Before any principal is overdue, the overdue interest shall be compounded in accordance with the interest rate and the interest settlement method as provided herein;
(8) other remedies, including but not limited to:
(i) to debit Party A’s accounts at China Construction Bank in RMB or other currencies with corresponding amount without prior notice to Party A;
(ii) to exercise its rights under the security interest;
(iii) to request Party A to provide new security satisfactory to Party B for all the debts of Party A hereunder;
(iv) to decline Party A’s request to dispose of its deposits of corresponding amount, within any account opened with any branch of China Construction Bank (including without limitation the account to collect sale proceeds);
(v) to terminate the Contract.
11. MISCELLANEOUS
11.1 Cost Allocation
(1) all costs and expenses incurred as a result of Party A’s breach of any provision in this Contract, including without limitation court fees, arbitration fees, property preservation fees, travel expenses, enforcement expenses, valuation/appraisal fees, auction fees, notary fees, service fees, public announcement costs, legal fees, shall be borne by Party A.

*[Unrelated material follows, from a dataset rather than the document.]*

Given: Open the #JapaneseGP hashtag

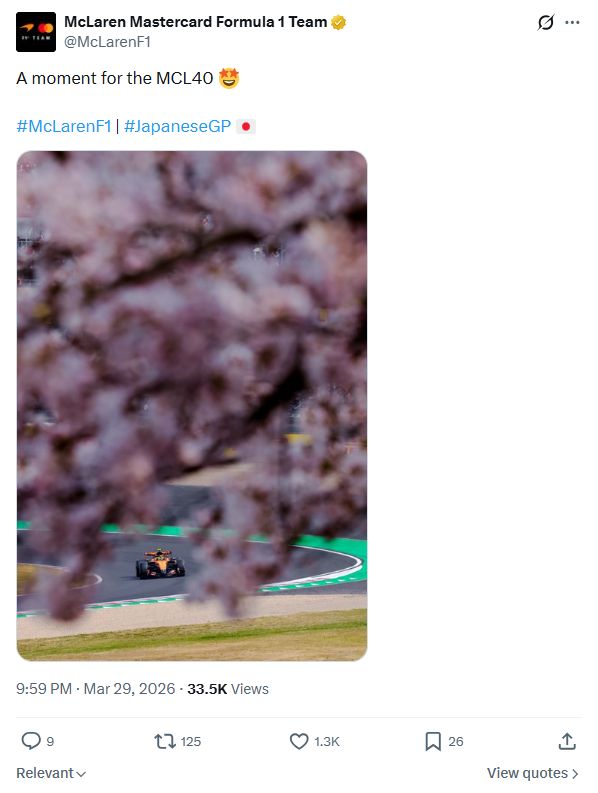Looking at the screenshot, I should click(178, 126).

(2) in respect of other fees the parties agree as follows:
11.2 Use of Party A’s Information
Party A agrees that Party B is entitled to inquire about Party A’s creditworthiness with the Credit Database or relevant authorities established or approved by the People’s Bank of China and the Credit Reference Agency, and that Party B is entitled to provide Party A’s information to such Credit Database. Party A further agrees that Party B may reasonably use and disclose Party A’s information for business purpose.
11.3 Collection by Public Announcement
In the event that Party A fails to repay on time any principal or interest or breaches any other contractual obligations hereunder, Party B is entitled to report to relevant authorities and demand repayments by means of public announcement via press.
11.4 Party B’s Record as Evidence
Unless there is reliable and definitive evidence to the contrary, Party B’s internal records of principal, interest, expenses and repayment, receipts, vouchers made or retained by Party B during the course of drawdown, repayment and interest payment, and records and vouchers relating to the collections by Party B shall constitute valid evidence of the creditor-debtor relationship between the two parties. Party A shall not raise any objection merely because the above records, receipts, vouchers are made or retained by Party B.
11.5 No Waivers
Party B’s rights hereunder shall not prejudice or exclude any other rights Party B is entitled to under applicable laws, regulations and other contracts. No forbearance, extension of time limit, preferential treatment or delay in exercising any right hereunder shall be deemed to constitute a waiver of rights and interests hereunder or permit or recognition of any breach of the Contract. Nor shall it restrict, prevent or interfere with the continuous exercise of such right at a later time or any other right, nor shall the foregoing cause Party B to be liable in any way to the Borrower.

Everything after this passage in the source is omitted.